The input Block Start

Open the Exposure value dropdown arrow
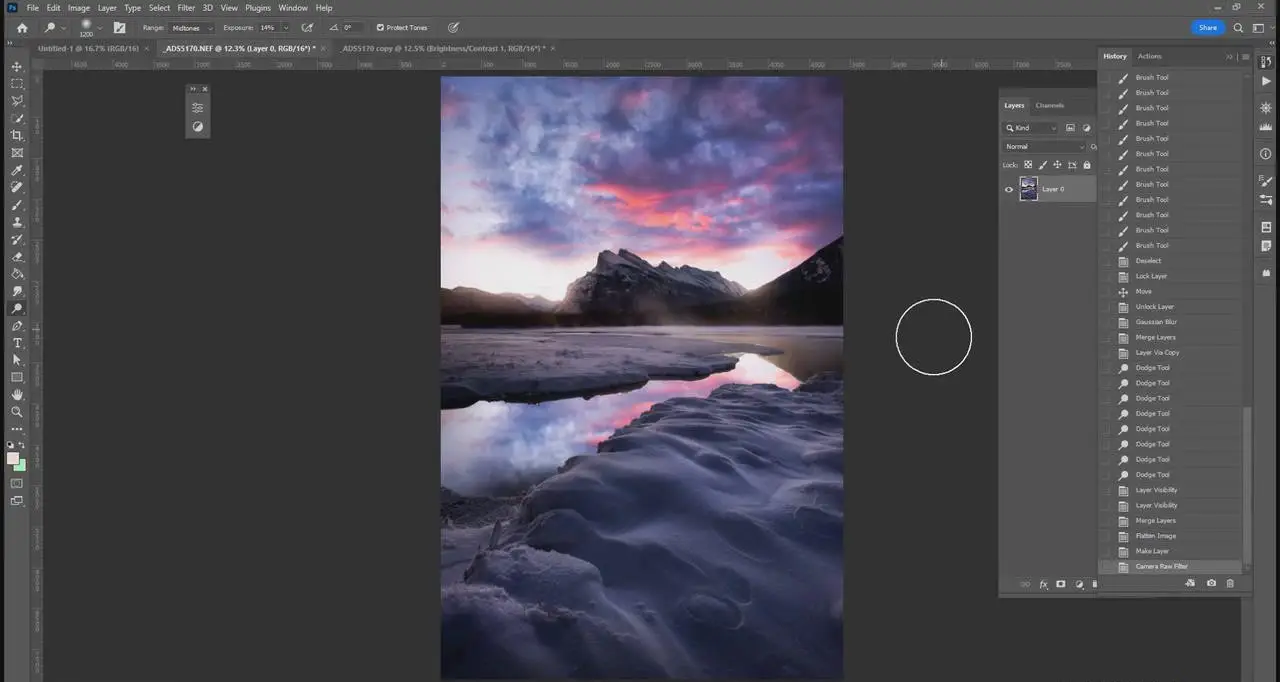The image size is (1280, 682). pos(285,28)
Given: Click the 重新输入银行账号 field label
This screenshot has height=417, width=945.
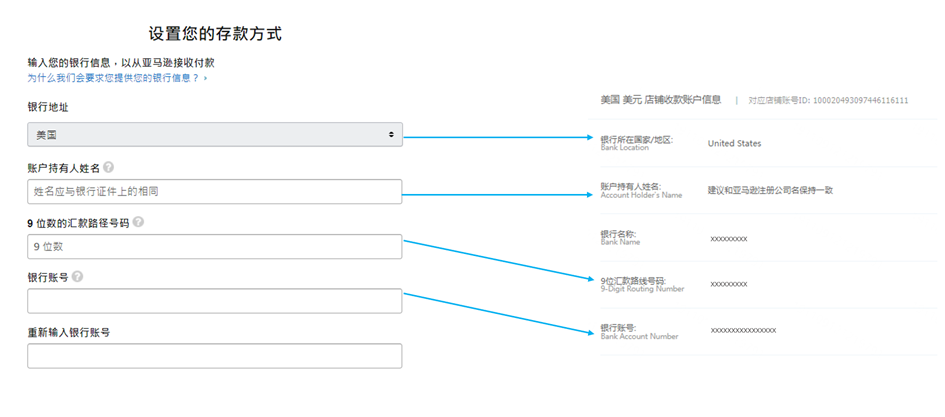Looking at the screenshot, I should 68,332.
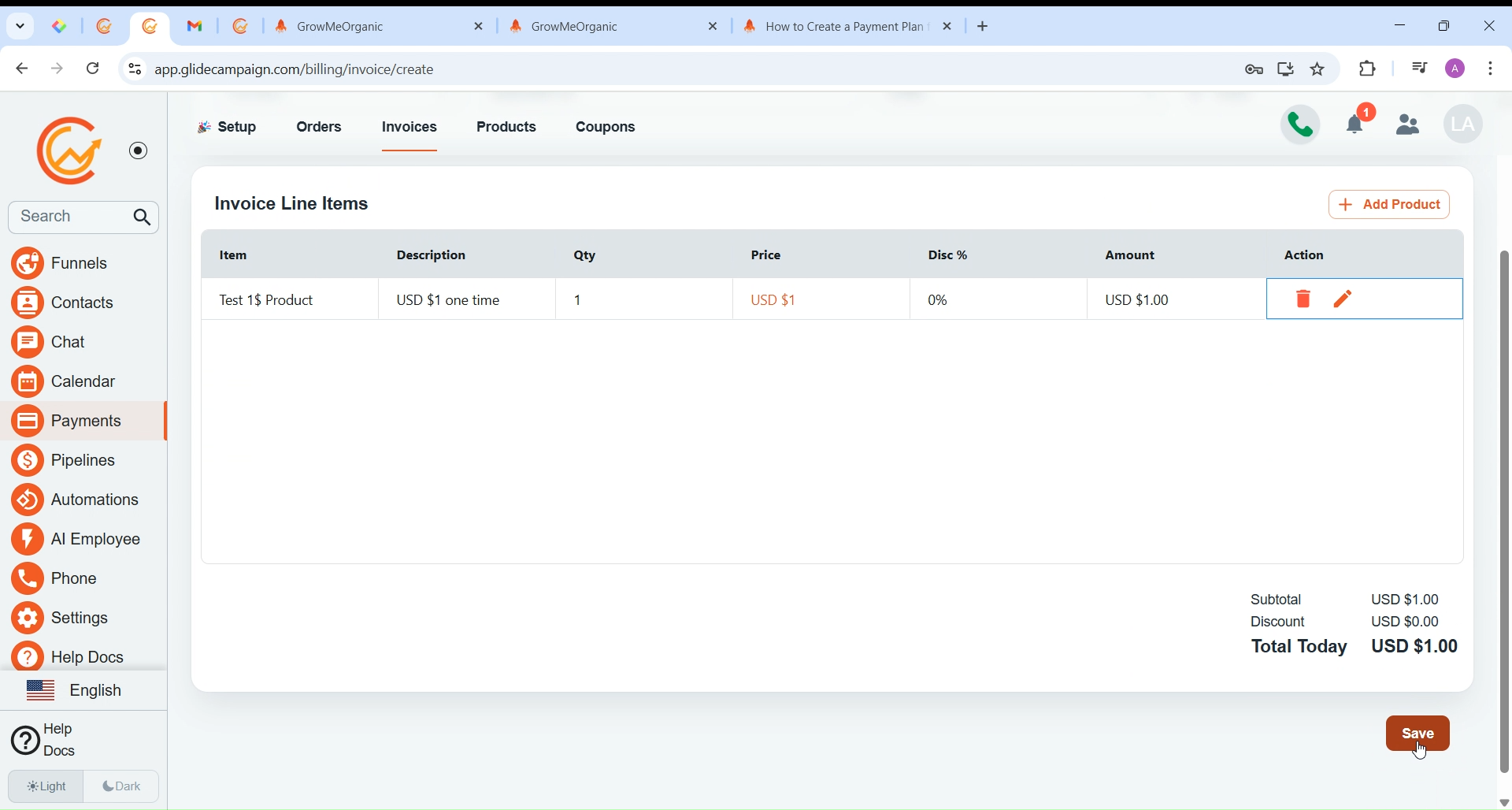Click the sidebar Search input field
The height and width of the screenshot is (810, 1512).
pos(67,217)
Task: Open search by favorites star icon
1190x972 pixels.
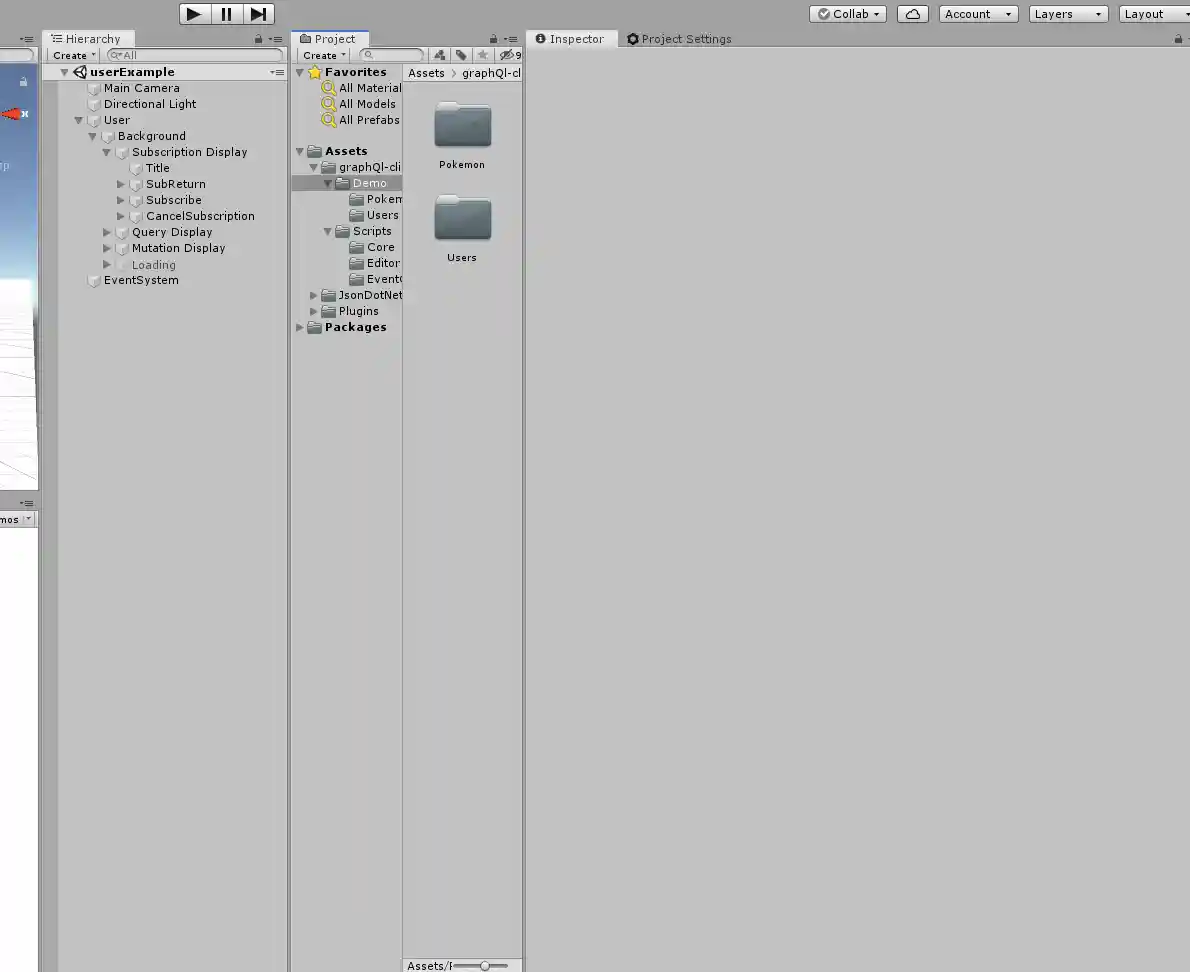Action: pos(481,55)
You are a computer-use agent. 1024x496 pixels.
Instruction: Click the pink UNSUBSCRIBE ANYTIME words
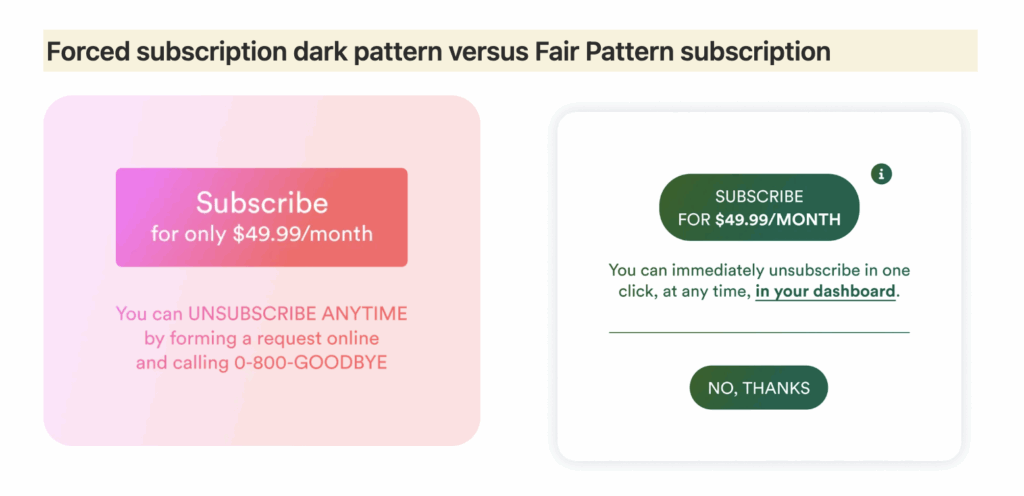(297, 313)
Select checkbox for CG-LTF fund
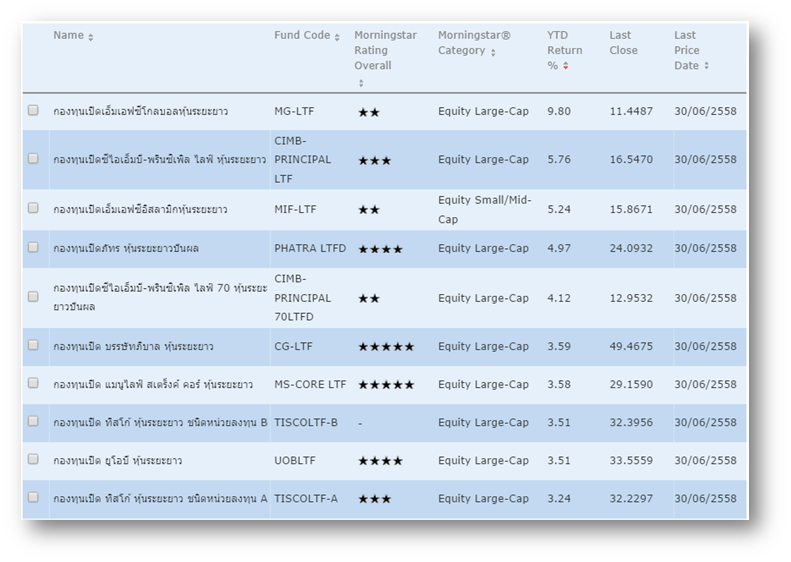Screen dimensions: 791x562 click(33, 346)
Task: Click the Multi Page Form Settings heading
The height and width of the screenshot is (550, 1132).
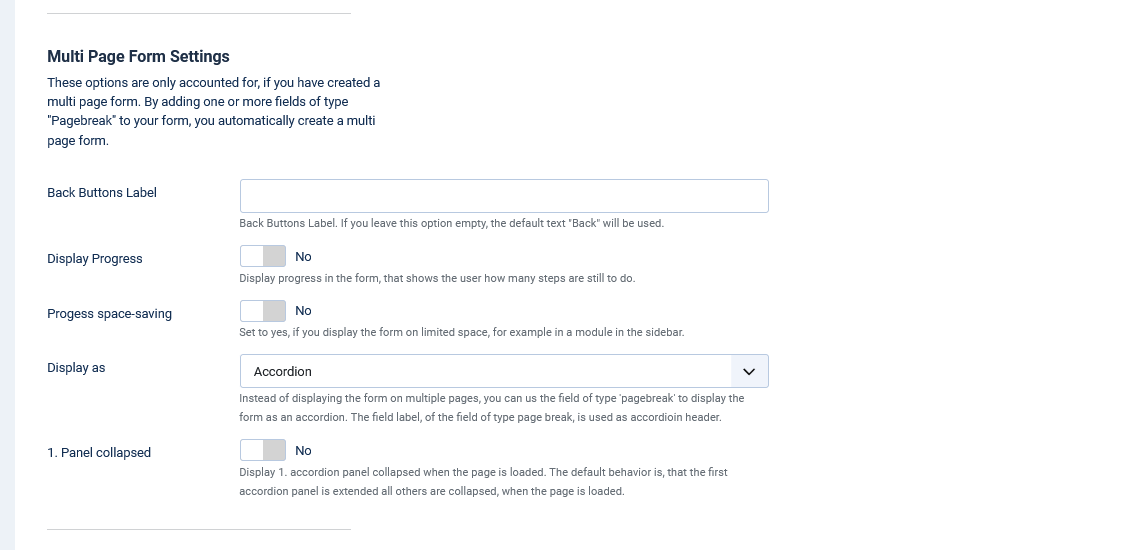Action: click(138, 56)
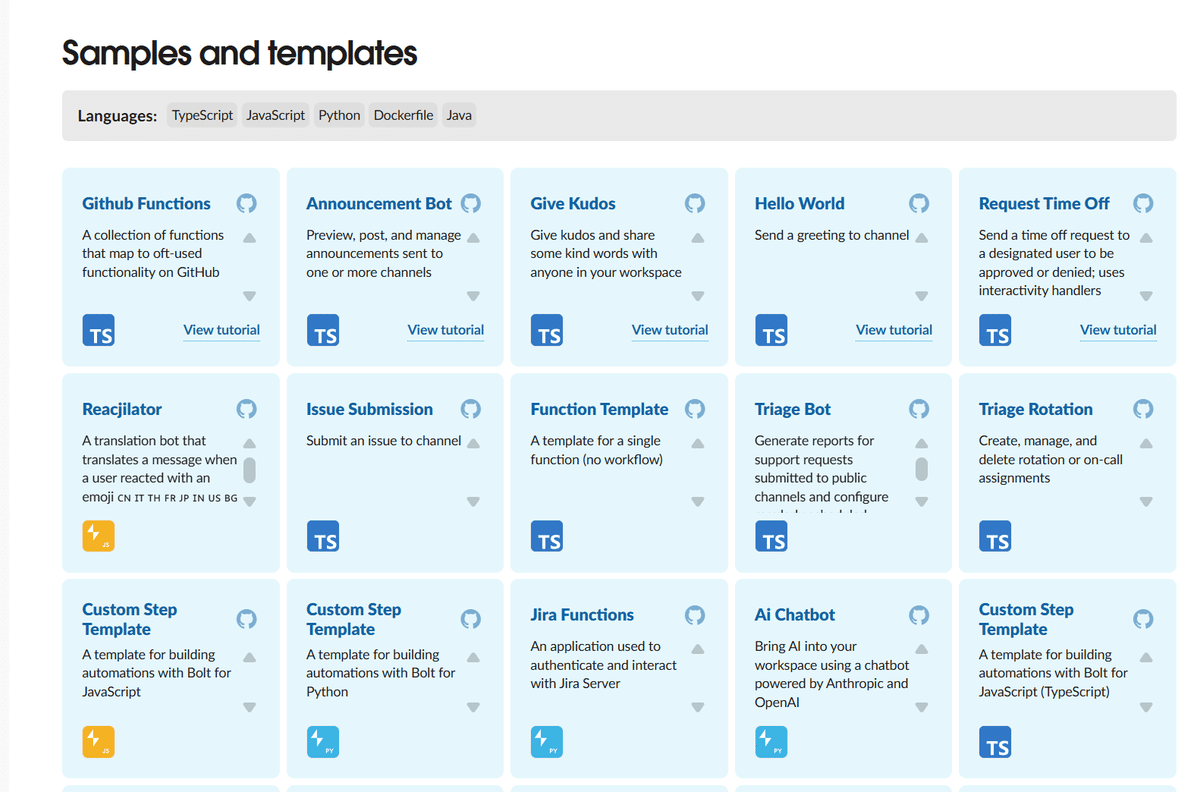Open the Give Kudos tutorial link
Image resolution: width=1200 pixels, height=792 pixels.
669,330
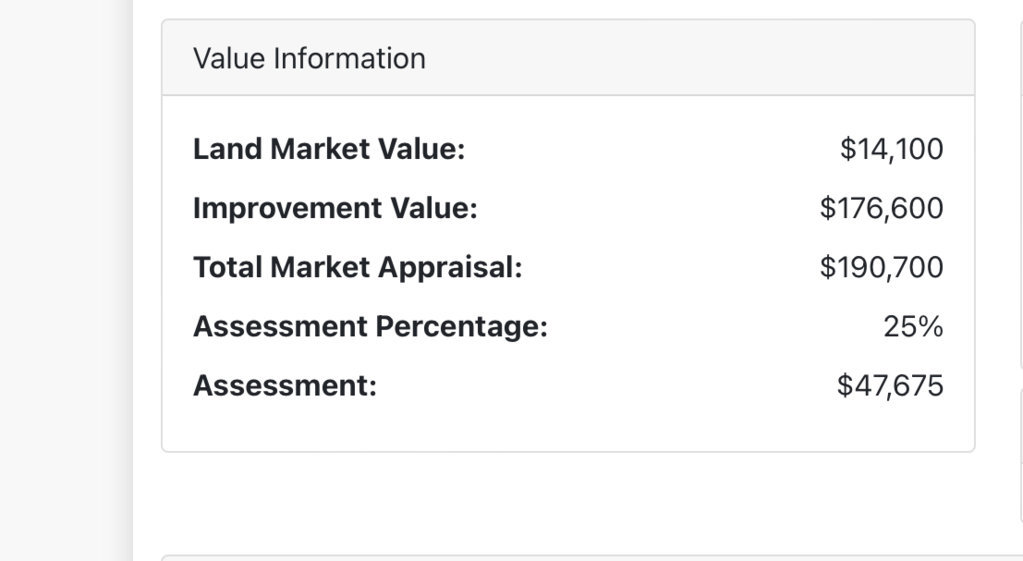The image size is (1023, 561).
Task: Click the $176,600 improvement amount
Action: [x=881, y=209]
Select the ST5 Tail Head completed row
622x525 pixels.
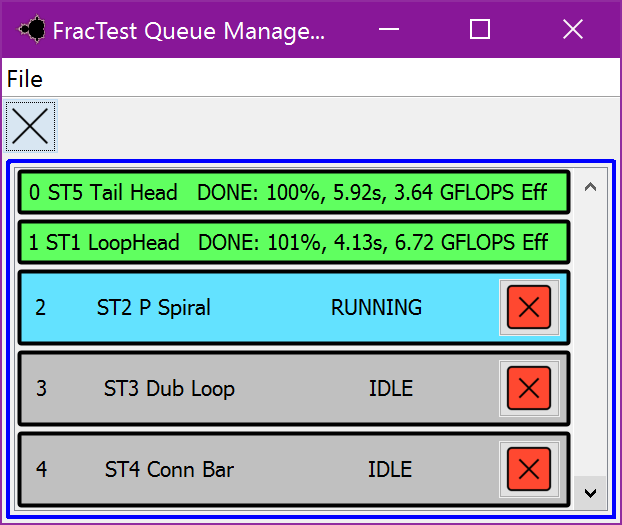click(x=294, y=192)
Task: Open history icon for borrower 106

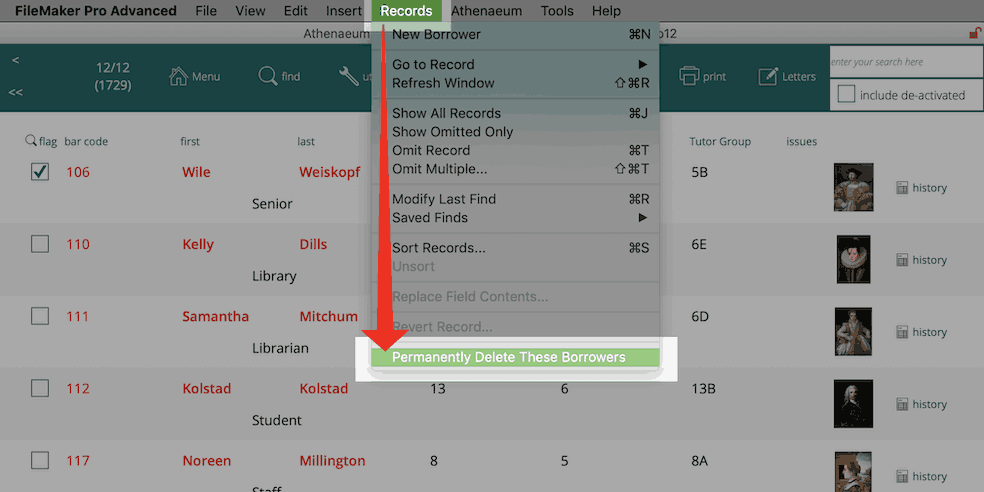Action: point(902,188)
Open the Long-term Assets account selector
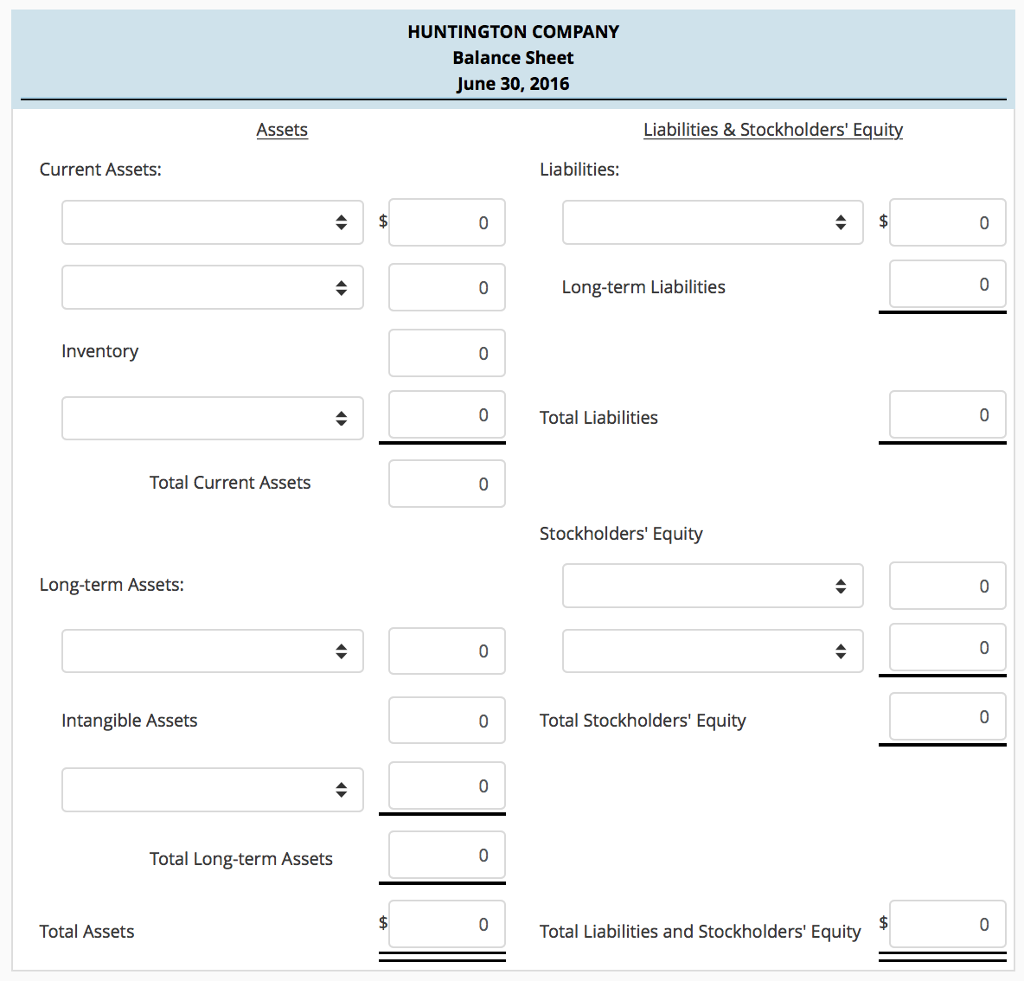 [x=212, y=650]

The input Block End

Keep the pictures out of your copy. Copy only the lines from the line that holds "622x525 pixels." through the last line of the listing above, both included.

▶ _Result below_:
622x525 pixels.
click(x=294, y=192)
Task: Open history icon for borrower 106

Action: point(902,188)
Open the Long-term Assets account selector
 [x=212, y=650]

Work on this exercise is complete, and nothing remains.